Written instruction:
Update the part of the records that opens with the line containing "The height and" and closes with the line containing "will (x=19, y=386)." by changing "red sign" to "stop sign", leaving everything else unchanged. Give back only those lines.

-- Task material start --

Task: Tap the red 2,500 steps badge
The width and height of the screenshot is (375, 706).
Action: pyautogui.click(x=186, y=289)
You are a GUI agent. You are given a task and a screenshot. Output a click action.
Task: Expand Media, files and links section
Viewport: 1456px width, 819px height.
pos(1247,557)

-- Task material end --
-- Task material start --

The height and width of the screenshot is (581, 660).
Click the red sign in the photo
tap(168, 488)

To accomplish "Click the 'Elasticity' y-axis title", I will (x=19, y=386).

-- Task material end --
-- Task material start --

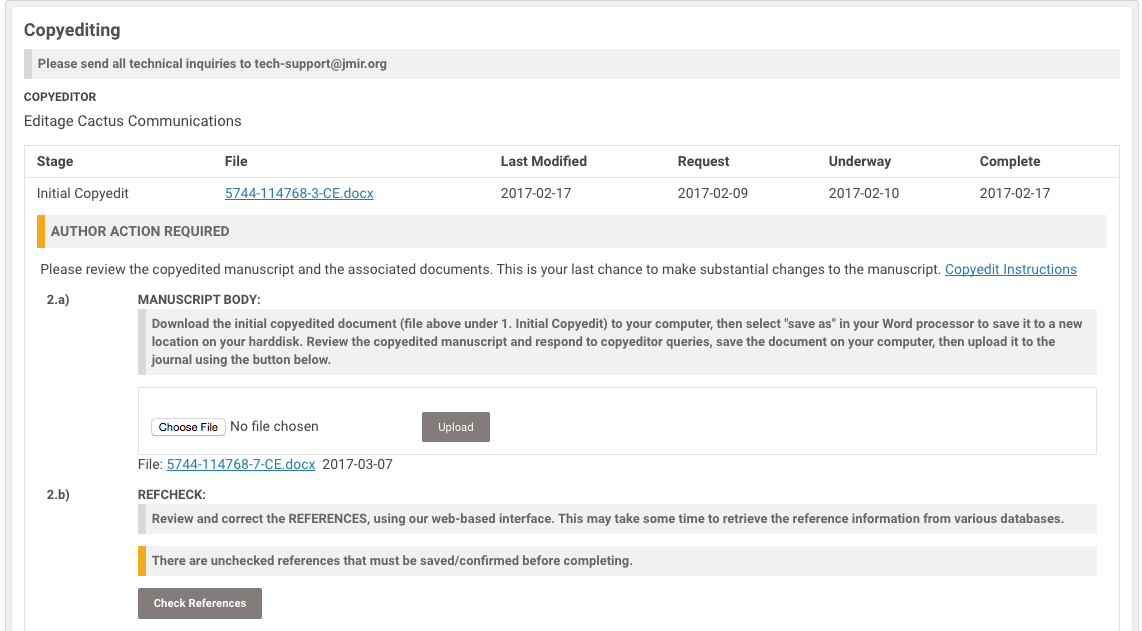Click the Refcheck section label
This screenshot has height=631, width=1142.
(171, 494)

-- Task material end --

Result for this task:
The height and width of the screenshot is (581, 660).
Click the stop sign in the photo
tap(168, 488)

To accomplish "Click the 'Elasticity' y-axis title", I will (x=19, y=386).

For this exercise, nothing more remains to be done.